_Records for the task:_
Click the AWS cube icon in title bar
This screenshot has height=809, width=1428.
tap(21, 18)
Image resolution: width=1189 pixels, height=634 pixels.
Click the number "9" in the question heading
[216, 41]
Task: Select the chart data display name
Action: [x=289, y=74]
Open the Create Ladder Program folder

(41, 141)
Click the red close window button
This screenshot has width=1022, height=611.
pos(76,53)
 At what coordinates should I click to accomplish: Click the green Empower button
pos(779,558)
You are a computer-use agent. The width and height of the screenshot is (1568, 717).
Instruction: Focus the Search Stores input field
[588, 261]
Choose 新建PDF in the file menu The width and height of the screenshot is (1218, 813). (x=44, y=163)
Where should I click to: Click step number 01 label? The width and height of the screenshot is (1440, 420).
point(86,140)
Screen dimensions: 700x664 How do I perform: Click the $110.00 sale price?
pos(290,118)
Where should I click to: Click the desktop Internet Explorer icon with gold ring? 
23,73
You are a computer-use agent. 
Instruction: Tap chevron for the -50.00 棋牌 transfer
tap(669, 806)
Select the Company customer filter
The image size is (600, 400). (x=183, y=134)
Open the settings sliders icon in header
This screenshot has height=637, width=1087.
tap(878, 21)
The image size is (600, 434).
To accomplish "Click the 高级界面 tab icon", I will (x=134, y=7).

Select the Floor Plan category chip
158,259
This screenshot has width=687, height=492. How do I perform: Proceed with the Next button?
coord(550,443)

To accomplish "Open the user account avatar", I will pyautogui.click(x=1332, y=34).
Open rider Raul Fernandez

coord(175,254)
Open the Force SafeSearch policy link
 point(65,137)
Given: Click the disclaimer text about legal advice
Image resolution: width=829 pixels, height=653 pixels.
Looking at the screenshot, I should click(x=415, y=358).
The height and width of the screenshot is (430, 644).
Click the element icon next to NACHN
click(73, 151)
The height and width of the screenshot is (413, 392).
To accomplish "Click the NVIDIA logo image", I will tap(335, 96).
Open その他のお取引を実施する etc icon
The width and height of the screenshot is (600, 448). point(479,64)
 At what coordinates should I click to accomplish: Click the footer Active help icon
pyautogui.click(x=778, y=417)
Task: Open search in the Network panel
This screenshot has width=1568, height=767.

_Task:_ Reproduce the material verbatim, line by line.

_Written reply:_
Click the AWS cube icon in title bar
This screenshot has height=809, width=1428.
tap(21, 18)
Image resolution: width=1189 pixels, height=634 pixels.
Click the number "9" in the question heading
[216, 41]
Task: Select the chart data display name
Action: [x=289, y=74]
Open the Create Ladder Program folder

(41, 141)
Click the red close window button
This screenshot has width=1022, height=611.
pos(76,53)
 At what coordinates should I click to accomplish: Click the green Empower button
pos(779,558)
You are a computer-use agent. The width and height of the screenshot is (1568, 717).
Instruction: Focus the Search Stores input field
[588, 261]
Choose 新建PDF in the file menu The width and height of the screenshot is (1218, 813). (x=44, y=163)
Where should I click to: Click step number 01 label? The width and height of the screenshot is (1440, 420).
point(86,140)
Screen dimensions: 700x664 How do I perform: Click the $110.00 sale price?
pos(290,118)
Where should I click to: Click the desktop Internet Explorer icon with gold ring? 
23,73
You are a computer-use agent. 
Instruction: Tap chevron for the -50.00 棋牌 transfer
tap(669, 806)
Select the Company customer filter
The image size is (600, 400). (x=183, y=134)
Open the settings sliders icon in header
This screenshot has height=637, width=1087.
tap(878, 21)
The image size is (600, 434).
To accomplish "Click the 高级界面 tab icon", I will (x=134, y=7).

Select the Floor Plan category chip
158,259
This screenshot has width=687, height=492. How do I perform: Proceed with the Next button?
coord(550,443)

To accomplish "Open the user account avatar", I will pyautogui.click(x=1332, y=34).
Open rider Raul Fernandez

coord(175,254)
Open the Force SafeSearch policy link
 point(65,137)
Given: Click the disclaimer text about legal advice
Image resolution: width=829 pixels, height=653 pixels.
Looking at the screenshot, I should click(x=415, y=358).
The height and width of the screenshot is (430, 644).
Click the element icon next to NACHN
click(73, 151)
The height and width of the screenshot is (413, 392).
To accomplish "Click the NVIDIA logo image", I will tap(335, 96).
Open その他のお取引を実施する etc icon
The width and height of the screenshot is (600, 448). point(479,64)
 At what coordinates should I click to accomplish: Click the footer Active help icon
pyautogui.click(x=778, y=417)
Task: Open search in the Network panel
This screenshot has width=1568, height=767.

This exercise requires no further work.